Instructions for the task
Retype every line of the data, keeping each word exactly.

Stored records
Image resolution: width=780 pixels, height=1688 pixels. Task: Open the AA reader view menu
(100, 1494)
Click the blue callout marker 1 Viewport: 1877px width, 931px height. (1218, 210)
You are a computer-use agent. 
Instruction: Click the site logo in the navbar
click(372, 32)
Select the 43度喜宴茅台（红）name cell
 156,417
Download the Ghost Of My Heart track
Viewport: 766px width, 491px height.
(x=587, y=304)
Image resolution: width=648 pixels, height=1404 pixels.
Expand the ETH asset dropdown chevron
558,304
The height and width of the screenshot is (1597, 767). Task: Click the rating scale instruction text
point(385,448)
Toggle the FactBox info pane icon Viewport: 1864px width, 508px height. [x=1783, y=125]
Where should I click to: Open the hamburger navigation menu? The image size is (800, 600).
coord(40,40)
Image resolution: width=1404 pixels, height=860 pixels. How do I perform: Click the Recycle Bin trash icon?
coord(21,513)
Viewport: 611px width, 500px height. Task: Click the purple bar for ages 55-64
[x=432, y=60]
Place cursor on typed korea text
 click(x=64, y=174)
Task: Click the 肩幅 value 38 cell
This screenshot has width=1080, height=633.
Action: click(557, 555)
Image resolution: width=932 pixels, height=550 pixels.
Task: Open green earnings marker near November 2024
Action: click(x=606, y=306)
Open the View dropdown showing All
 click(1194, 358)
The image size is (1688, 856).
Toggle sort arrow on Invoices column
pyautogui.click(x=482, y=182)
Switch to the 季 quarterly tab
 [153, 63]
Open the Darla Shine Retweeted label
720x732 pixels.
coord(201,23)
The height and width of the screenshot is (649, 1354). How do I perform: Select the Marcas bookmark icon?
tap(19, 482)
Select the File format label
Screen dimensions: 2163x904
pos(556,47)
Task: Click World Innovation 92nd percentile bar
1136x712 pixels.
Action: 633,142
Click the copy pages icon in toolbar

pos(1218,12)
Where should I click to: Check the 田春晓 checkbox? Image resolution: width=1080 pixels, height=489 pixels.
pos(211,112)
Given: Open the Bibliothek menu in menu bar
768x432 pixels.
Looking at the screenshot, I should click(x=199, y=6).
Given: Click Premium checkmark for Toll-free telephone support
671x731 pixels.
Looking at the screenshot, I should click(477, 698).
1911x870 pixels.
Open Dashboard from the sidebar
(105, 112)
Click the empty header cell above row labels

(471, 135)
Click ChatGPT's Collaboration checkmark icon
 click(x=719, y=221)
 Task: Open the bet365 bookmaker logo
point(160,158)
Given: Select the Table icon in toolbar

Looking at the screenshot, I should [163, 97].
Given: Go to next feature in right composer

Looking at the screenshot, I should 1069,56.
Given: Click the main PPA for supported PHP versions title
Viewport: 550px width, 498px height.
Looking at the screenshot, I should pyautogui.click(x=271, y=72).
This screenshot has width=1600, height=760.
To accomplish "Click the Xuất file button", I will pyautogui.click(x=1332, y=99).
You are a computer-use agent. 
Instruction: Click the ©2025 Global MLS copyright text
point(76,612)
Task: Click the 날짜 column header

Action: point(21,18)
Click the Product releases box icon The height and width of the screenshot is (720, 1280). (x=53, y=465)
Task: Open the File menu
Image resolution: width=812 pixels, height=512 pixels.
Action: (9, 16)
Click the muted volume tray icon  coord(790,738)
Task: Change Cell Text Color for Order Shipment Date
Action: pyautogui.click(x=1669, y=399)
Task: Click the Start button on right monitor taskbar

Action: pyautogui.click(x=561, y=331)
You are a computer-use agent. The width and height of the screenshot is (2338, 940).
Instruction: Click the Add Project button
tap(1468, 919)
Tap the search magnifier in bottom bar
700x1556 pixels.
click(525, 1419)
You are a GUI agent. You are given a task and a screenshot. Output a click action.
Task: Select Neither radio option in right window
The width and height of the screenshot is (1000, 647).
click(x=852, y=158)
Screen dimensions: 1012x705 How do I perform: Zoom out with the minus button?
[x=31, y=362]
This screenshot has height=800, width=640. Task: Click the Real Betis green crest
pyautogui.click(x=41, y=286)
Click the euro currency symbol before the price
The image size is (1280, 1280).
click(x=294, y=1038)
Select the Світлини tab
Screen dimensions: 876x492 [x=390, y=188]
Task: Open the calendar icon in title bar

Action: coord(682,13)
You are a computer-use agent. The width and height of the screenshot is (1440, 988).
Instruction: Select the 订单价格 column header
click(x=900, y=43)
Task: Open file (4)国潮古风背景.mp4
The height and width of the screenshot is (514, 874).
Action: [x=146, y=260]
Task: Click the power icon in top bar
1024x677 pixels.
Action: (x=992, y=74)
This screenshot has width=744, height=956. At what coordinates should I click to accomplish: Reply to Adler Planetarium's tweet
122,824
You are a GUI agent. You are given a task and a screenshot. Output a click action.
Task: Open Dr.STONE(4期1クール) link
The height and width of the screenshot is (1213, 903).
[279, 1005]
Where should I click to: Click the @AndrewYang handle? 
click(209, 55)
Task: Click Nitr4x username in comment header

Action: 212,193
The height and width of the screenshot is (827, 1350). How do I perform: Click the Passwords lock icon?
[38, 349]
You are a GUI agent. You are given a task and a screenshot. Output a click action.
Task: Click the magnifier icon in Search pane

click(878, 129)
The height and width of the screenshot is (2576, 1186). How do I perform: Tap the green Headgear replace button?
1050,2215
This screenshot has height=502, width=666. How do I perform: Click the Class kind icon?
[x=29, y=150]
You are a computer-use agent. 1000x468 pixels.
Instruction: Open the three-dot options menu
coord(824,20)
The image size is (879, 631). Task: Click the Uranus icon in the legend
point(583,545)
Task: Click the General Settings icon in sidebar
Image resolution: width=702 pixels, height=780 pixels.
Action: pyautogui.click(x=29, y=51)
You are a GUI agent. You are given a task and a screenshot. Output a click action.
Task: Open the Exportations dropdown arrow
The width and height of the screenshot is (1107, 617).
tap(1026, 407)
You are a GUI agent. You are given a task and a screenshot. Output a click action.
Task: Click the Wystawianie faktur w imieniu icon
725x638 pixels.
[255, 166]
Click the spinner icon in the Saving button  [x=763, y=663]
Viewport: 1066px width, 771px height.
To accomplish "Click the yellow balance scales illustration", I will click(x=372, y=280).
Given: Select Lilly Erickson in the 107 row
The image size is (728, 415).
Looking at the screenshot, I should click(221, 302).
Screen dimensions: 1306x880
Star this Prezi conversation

Output of the exercise
Image resolution: width=780 pixels, height=1688 pixels. Task: Open the AA reader view menu
(100, 1494)
Click the blue callout marker 1 Viewport: 1877px width, 931px height. (1218, 210)
You are a computer-use agent. 
Instruction: Click the site logo in the navbar
click(372, 32)
Select the 43度喜宴茅台（红）name cell
 156,417
Download the Ghost Of My Heart track
Viewport: 766px width, 491px height.
(x=587, y=304)
Image resolution: width=648 pixels, height=1404 pixels.
Expand the ETH asset dropdown chevron
558,304
The height and width of the screenshot is (1597, 767). Task: Click the rating scale instruction text
point(385,448)
Toggle the FactBox info pane icon Viewport: 1864px width, 508px height. [x=1783, y=125]
Where should I click to: Open the hamburger navigation menu? The image size is (800, 600).
coord(40,40)
Image resolution: width=1404 pixels, height=860 pixels. How do I perform: Click the Recycle Bin trash icon?
coord(21,513)
Viewport: 611px width, 500px height. Task: Click the purple bar for ages 55-64
[x=432, y=60]
Place cursor on typed korea text
 click(x=64, y=174)
Task: Click the 肩幅 value 38 cell
This screenshot has width=1080, height=633.
Action: click(557, 555)
Image resolution: width=932 pixels, height=550 pixels.
Task: Open green earnings marker near November 2024
Action: click(x=606, y=306)
Open the View dropdown showing All
 click(1194, 358)
The image size is (1688, 856).
Toggle sort arrow on Invoices column
pyautogui.click(x=482, y=182)
Switch to the 季 quarterly tab
 [153, 63]
Open the Darla Shine Retweeted label
720x732 pixels.
coord(201,23)
The height and width of the screenshot is (649, 1354). How do I perform: Select the Marcas bookmark icon?
tap(19, 482)
Select the File format label
Screen dimensions: 2163x904
pos(556,47)
Task: Click World Innovation 92nd percentile bar
1136x712 pixels.
Action: 633,142
Click the copy pages icon in toolbar

pos(1218,12)
Where should I click to: Check the 田春晓 checkbox? Image resolution: width=1080 pixels, height=489 pixels.
pos(211,112)
Given: Open the Bibliothek menu in menu bar
768x432 pixels.
Looking at the screenshot, I should click(x=199, y=6).
Given: Click Premium checkmark for Toll-free telephone support
671x731 pixels.
Looking at the screenshot, I should click(477, 698).
1911x870 pixels.
Open Dashboard from the sidebar
(105, 112)
Click the empty header cell above row labels

(471, 135)
Click ChatGPT's Collaboration checkmark icon
 click(x=719, y=221)
 Task: Open the bet365 bookmaker logo
point(160,158)
Given: Select the Table icon in toolbar

Looking at the screenshot, I should [163, 97].
Given: Go to next feature in right composer

Looking at the screenshot, I should 1069,56.
Given: Click the main PPA for supported PHP versions title
Viewport: 550px width, 498px height.
Looking at the screenshot, I should pyautogui.click(x=271, y=72).
This screenshot has width=1600, height=760.
To accomplish "Click the Xuất file button", I will pyautogui.click(x=1332, y=99).
You are a computer-use agent. 
Instruction: Click the ©2025 Global MLS copyright text
point(76,612)
Task: Click the 날짜 column header

Action: point(21,18)
Click the Product releases box icon The height and width of the screenshot is (720, 1280). (x=53, y=465)
Task: Open the File menu
Image resolution: width=812 pixels, height=512 pixels.
Action: (9, 16)
Click the muted volume tray icon  coord(790,738)
Task: Change Cell Text Color for Order Shipment Date
Action: pyautogui.click(x=1669, y=399)
Task: Click the Start button on right monitor taskbar

Action: pyautogui.click(x=561, y=331)
You are a computer-use agent. The width and height of the screenshot is (2338, 940).
Instruction: Click the Add Project button
tap(1468, 919)
Tap the search magnifier in bottom bar
700x1556 pixels.
click(525, 1419)
You are a GUI agent. You are given a task and a screenshot. Output a click action.
Task: Select Neither radio option in right window
The width and height of the screenshot is (1000, 647).
click(x=852, y=158)
Screen dimensions: 1012x705 How do I perform: Zoom out with the minus button?
[x=31, y=362]
This screenshot has height=800, width=640. Task: Click the Real Betis green crest
pyautogui.click(x=41, y=286)
Click the euro currency symbol before the price
The image size is (1280, 1280).
click(x=294, y=1038)
Select the Світлини tab
Screen dimensions: 876x492 [x=390, y=188]
Task: Open the calendar icon in title bar

Action: coord(682,13)
You are a computer-use agent. The width and height of the screenshot is (1440, 988).
Instruction: Select the 订单价格 column header
click(x=900, y=43)
Task: Open file (4)国潮古风背景.mp4
The height and width of the screenshot is (514, 874).
Action: [x=146, y=260]
Task: Click the power icon in top bar
1024x677 pixels.
Action: (x=992, y=74)
This screenshot has width=744, height=956. At what coordinates should I click to accomplish: Reply to Adler Planetarium's tweet
122,824
You are a GUI agent. You are given a task and a screenshot. Output a click action.
Task: Open Dr.STONE(4期1クール) link
The height and width of the screenshot is (1213, 903).
[279, 1005]
Where should I click to: Click the @AndrewYang handle? 
click(209, 55)
Task: Click Nitr4x username in comment header

Action: 212,193
The height and width of the screenshot is (827, 1350). How do I perform: Click the Passwords lock icon?
[38, 349]
You are a GUI agent. You are given a task and a screenshot. Output a click action.
Task: Click the magnifier icon in Search pane

click(878, 129)
The height and width of the screenshot is (2576, 1186). How do I perform: Tap the green Headgear replace button?
1050,2215
This screenshot has height=502, width=666. How do I perform: Click the Class kind icon?
[x=29, y=150]
You are a computer-use agent. 1000x468 pixels.
Instruction: Open the three-dot options menu
coord(824,20)
The image size is (879, 631). Task: Click the Uranus icon in the legend
point(583,545)
Task: Click the General Settings icon in sidebar
Image resolution: width=702 pixels, height=780 pixels.
Action: pyautogui.click(x=29, y=51)
You are a GUI agent. You are given a task and a screenshot. Output a click action.
Task: Open the Exportations dropdown arrow
The width and height of the screenshot is (1107, 617).
tap(1026, 407)
You are a GUI agent. You are given a task and a screenshot. Output a click action.
Task: Click the Wystawianie faktur w imieniu icon
725x638 pixels.
[255, 166]
Click the spinner icon in the Saving button  [x=763, y=663]
Viewport: 1066px width, 771px height.
To accomplish "Click the yellow balance scales illustration", I will click(x=372, y=280).
Given: Select Lilly Erickson in the 107 row
The image size is (728, 415).
Looking at the screenshot, I should click(221, 302).
Screen dimensions: 1306x880
Star this Prezi conversation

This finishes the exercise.